L’apparition d’autres mutations (aux positions 1753, 1766 et 1768), associées à la double

mutation précédente, peuvent entrainer une baisse encore plus importante de la sécrétion

d’Ag HBe et une réplication virale in vitro normale voire très augmentée. Ces mutants BCP

ont d’ailleurs souvent été retrouvés chez des patients présentant des atteintes sévères du foie

ou des tableaux d’hépatites fulminantes en raison de réponses immunitaires exacerbées (Kay

et Zoulim, 2007).

Figure 10 : Représentation schématique de la mutation G1896A du promoteur BCP (Tong et

al., 2013).

La fréquence des mutants préC est variable en fonction du génotype. Le génotype G possède à

l’état sauvage les mutations BCP et précore ; la synthèse de l’Ag HBe étant naturellement

absente. Lors d’infections aiguës par le génotype G les patients sont bien Ag HBe négatifs et

Ac anti-HBe négatifs. Certains patients infectés chroniquement par le génotype G sont

pourtant Ag HBe positif. Cette configuration peut s’expliquer par deux phénomènes :

- une séro-réactivité « Ag HBe-like » des 12 acides aminés supplémentaires de l’Ag

HBc

- une possible co-infection avec un autre génotype (souvent de génotype A)

supplémentant les souches de génotype G en Ag HBe et permettant ainsi la persistance

de ce génotype (Kay et Zoulim, 2007).

Génotype

Sous-types

Absence de

mutant

préC

Mutation au

niveau du Basal

Core Promoter

(BCP)

Mutation au

niveau du codon

28 de la région

préC

Mutation au

niveau du

BCP et du

codon 28

A / 56 % 38 % 1 %

B

B1 31 % 3 % 56 % 9 %

B2 47 % 11 % 25 % 18 %

B3 67 % 0 % 33 % 0 %

B4 42 % 17 % 33 % 8 %

Moyenne 43 % 9 % 33 % 15 %

C

C1 28 % 42 % 6 % 24 %

C2 31 % 64 % 3 % 3 %

C3 100 % 0 % 0 % 0 %

Moyenne 30 % 48 % 5 % 18 %

D / 41 % 15 % 27 % 17 %

E / 78 % 11 % 0 % 11 %

F / 83 % 5 % 2 % 10 %

G / 0 % 0 % 0 % 100 %

H / 70 % 30 % 0 % 0 %

Primates / 89 % 0 % 11 % 0 %

Tableau 6 : Fréquence des mutants BCP et précore en fonction du génotype viral (d’après

Kay et Zoulim, 2007)

Remarque

Le rôle des mutants préC sur l’évolution de la maladie et la sévérité des lésions hépatiques

reste à préciser aujourd’hui.

Des mutants préC sont souvent retrouvés dans des tableaux d’hépatites fulminantes. La

diminution de l’Ag HBe pourrait rompre la tolérance immunitaire provoquant une

destruction massive des hépatocytes porteurs de l’Ag HBc.
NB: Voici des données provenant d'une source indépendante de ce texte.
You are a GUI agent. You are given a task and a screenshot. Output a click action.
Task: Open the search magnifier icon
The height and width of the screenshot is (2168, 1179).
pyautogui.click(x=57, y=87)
Au cours d’infections chroniques, une association entre la présence de mutants préC et un

score de fibrose élevé (F3/F4) a été observée.
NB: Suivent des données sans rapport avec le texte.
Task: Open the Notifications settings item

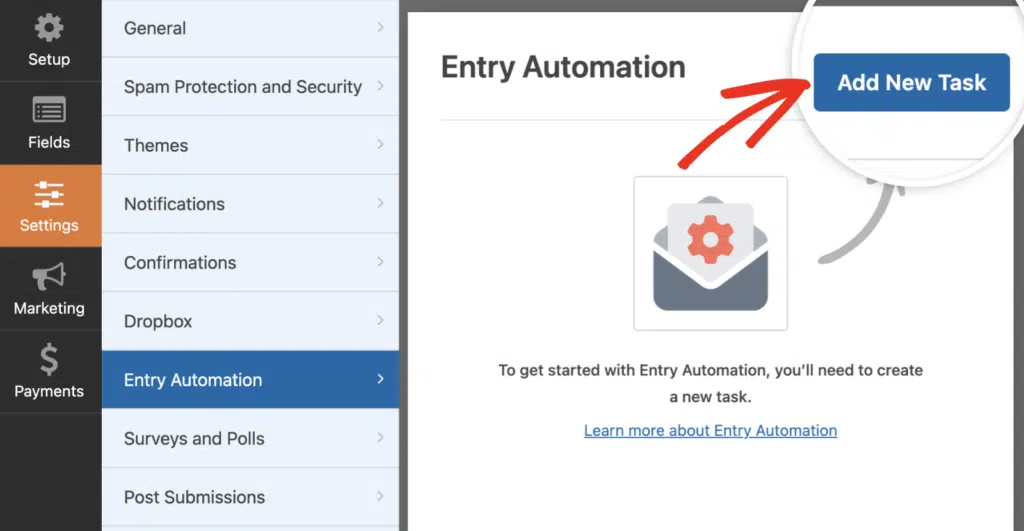Action: 250,204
Le rôle potentiel des mutations préC dans la survenue d’un carcinome hépatocellulaire a

également été envisagé. (Fattovich et al., 2008).

Les mutants de la protéine core

De nombreuses mutations (insertions, substitutions, délétions) de la protéine core (Ag HBc)

s’accumulent au cours d’une infection chronique par le VHB notamment dans des régions

ciblées par les lymphocytes T et B. Elles se traduisent par un échappement au système

immunitaire de l’hôte. Ces mutants sont généralement défectifs et ne sont pas transmis, sauf

pour ceux de génotypes A et G qui ont acquis naturellement une insertion de 2 et 12 codons

dans le gène C (Kay et Zoulim, 2007).